Figure 3: Qualitative comparison of scene flow estimations; MonST3R (left) is prone to artifacts, direction errors, and fails to resolve disocclusions (red boxes); DPM (right) yields temporally and spatially accurate flow.
Downstream Applications
- Motion Segmentation: DPM enables segmentation of dynamic regions as the per-pixel difference of Pi​(t1​,π1​) and Pi​(t2​,π1​). Unlike per-frame or optical-flow-based approaches, camera motion and scene motion are properly decoupled and only scene motion is measured.
Figure 4: DPM-driven motion segmentation successfully isolates dynamic objects despite camera egomotion.
- 3D Object Tracking: By extracting masks for salient objects, DPM supports direct estimation of 3D bounding box trajectories using Procrustes alignment of predicted object-centric point clouds between time steps.
Figure 5: DPM enables bounding box tracking by aligning masked dynamic point clouds between frames.
- Correspondence and Temporal Fusion: Spatiotemporal invariance permits straightforward pixel-to-pixel correspondences across frames and fusing predicted point clouds of different time steps, essential for occlusion-aware aggregation and long-term tracking.
- Camera Tracking and Motion Estimation: Camera poses can be recovered via Procrustes fits between globally aligned static scene points, directly ignoring dynamic regions using predicted confidence.
Practical and Theoretical Implications
The DPM framework demonstrates that, by unifying spatiotemporal invariance in the point map formulation, a single (RGB-only) neural model can be applied to static and dynamic scene reconstruction, multi-frame correspondence, 3D/4D scene flow, and object/camera tracking—without iterative test-time optimization or dependency on 2D flow or warping intermediates.

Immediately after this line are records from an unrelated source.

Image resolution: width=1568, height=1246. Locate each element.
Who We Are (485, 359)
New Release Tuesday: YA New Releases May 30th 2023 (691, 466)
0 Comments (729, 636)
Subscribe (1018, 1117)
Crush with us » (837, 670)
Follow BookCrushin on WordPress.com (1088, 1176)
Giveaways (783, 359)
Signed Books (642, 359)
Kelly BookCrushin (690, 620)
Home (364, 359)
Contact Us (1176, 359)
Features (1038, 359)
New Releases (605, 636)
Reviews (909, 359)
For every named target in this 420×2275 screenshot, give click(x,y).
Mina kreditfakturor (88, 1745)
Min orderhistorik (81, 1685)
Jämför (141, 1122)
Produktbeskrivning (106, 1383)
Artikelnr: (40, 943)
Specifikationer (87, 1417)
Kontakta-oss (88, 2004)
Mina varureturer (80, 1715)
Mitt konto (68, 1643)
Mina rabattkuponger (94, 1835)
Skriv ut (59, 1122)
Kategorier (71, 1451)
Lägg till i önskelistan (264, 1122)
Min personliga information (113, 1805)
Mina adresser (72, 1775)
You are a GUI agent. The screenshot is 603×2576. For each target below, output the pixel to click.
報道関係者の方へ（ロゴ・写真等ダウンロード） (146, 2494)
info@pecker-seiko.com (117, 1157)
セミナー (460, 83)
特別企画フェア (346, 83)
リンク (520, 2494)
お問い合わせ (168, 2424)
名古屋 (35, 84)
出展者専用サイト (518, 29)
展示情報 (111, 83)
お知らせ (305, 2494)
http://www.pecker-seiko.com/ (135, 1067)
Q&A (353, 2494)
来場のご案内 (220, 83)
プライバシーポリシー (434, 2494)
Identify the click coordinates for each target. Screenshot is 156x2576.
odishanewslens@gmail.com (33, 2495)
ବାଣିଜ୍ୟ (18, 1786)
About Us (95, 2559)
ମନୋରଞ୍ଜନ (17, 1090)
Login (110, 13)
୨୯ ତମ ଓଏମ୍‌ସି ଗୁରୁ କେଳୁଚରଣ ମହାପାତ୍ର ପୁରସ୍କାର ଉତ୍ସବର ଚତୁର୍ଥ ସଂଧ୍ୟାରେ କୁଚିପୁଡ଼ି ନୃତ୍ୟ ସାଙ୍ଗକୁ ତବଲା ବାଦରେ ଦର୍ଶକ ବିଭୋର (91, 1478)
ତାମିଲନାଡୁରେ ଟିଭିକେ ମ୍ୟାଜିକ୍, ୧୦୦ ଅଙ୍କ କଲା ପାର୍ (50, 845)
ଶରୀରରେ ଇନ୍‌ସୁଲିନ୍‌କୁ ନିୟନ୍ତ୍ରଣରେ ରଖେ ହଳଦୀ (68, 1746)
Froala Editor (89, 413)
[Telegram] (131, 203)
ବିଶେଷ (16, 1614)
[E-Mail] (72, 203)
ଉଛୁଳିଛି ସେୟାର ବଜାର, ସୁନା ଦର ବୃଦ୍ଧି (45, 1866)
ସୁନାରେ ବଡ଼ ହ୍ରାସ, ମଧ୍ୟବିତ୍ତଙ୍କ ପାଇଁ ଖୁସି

Empirical results present strong, consistent improvement on both synthetic and in-the-wild data, attesting to the scalability and generality of the DPM formalism. The architecture streamlines pipelines for dynamic multi-view perception, mitigating overheads for downstream reasoning and opening the door to feed-forward, multi-task 3D foundation models that jointly predict geometry, flow, and correspondence.
Future Directions
Future research can pursue:
- Integration into Video-Foundation Models: Extending DPM beyond pairs to long sequences as a space-time equivariant primitive for large-scale 4D models.
- Unsupervised and Weakly-supervised Training: Relaxing or generalizing the current reliance on full synthetic annotation.
- Unified 4D Representations: Fusing DPM with radiance field or volumetric generative models to couple geometry and appearance in a dynamic context.
- Real-time, Online 4D Perception: Leveraging the feed-forward property for high-frequency, scalable real-world tracking and robotics.
Conclusion
Dynamic Point Maps offer a tractable and extensible representation for dynamic 3D reconstruction, reducing core geometric and motion analysis tasks to direct regression in a feed-forward DNN. By satisfying both viewpoint and temporal invariance, DPM bridges traditional geometry pipelines and modern deep learning, delivering robust performance across a spectrum of complex tasks in dynamic visual environments.